* _PROBLEM_
Your task is to find every line of the listing that includes "value" and copy it.

###

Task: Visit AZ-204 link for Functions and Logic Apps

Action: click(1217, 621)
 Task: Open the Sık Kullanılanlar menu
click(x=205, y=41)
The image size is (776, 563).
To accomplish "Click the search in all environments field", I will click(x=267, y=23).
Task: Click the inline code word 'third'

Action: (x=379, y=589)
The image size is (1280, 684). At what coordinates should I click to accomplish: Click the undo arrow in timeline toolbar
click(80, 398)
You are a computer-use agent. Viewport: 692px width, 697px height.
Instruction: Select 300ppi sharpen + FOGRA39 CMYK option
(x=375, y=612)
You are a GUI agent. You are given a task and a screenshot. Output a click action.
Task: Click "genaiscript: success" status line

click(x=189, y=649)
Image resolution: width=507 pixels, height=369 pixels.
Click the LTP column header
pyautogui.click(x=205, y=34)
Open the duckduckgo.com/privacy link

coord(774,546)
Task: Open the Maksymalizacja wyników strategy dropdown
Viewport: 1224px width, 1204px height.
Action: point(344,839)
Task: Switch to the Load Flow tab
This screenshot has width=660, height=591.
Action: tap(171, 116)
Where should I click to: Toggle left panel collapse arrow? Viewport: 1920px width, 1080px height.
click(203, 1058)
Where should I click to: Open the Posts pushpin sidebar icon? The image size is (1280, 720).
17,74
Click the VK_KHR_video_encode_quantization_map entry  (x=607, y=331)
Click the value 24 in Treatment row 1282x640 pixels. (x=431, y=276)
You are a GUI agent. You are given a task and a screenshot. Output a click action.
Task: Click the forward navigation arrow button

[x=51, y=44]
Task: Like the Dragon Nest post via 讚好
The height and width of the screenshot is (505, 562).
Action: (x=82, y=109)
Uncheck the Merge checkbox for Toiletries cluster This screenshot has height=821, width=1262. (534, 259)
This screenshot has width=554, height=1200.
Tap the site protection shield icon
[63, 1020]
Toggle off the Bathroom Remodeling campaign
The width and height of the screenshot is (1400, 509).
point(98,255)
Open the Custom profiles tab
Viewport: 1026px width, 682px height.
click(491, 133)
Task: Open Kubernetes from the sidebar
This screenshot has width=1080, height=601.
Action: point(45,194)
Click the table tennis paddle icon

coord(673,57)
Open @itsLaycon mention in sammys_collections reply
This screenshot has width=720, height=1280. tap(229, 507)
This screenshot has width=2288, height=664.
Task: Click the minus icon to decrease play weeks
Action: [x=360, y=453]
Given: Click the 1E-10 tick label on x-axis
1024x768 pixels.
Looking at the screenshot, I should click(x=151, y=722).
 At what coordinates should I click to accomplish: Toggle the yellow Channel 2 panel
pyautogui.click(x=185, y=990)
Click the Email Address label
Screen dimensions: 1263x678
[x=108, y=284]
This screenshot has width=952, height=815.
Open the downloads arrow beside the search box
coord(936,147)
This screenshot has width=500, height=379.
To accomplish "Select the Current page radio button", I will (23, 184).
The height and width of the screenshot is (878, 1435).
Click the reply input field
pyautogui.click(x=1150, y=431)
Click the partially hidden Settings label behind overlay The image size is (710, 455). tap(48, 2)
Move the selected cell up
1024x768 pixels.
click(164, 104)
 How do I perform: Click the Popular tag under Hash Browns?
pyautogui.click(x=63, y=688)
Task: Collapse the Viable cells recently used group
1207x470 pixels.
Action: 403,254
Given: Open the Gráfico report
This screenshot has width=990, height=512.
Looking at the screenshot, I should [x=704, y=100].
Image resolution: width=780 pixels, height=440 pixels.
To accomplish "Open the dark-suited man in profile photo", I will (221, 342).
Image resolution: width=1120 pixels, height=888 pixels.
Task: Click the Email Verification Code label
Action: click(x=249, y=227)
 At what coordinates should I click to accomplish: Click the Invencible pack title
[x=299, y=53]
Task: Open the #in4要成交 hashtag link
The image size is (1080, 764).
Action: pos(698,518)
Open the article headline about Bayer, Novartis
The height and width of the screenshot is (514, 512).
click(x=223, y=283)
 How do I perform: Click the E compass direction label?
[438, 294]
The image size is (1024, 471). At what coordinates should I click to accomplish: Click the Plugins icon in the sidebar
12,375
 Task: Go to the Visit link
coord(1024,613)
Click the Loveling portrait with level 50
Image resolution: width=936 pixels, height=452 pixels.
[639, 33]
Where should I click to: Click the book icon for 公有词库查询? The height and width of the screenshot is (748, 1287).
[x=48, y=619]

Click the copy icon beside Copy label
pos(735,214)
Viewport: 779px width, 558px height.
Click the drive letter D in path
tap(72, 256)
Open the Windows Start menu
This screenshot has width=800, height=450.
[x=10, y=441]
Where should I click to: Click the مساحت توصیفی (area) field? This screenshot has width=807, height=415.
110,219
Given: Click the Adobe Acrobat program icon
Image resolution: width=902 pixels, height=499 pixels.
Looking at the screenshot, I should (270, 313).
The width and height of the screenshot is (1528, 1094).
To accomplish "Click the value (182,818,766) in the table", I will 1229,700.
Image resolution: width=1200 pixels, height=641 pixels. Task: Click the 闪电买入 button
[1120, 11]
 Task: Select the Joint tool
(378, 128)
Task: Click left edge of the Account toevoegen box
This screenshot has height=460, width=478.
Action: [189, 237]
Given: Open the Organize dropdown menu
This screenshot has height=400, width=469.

###

* _SOLUTION FOR THIS EXERCISE_
Click the value 24 in Treatment row 1282x640 pixels. (x=431, y=276)
To accomplish "Click the value (182,818,766) in the table", I will 1229,700.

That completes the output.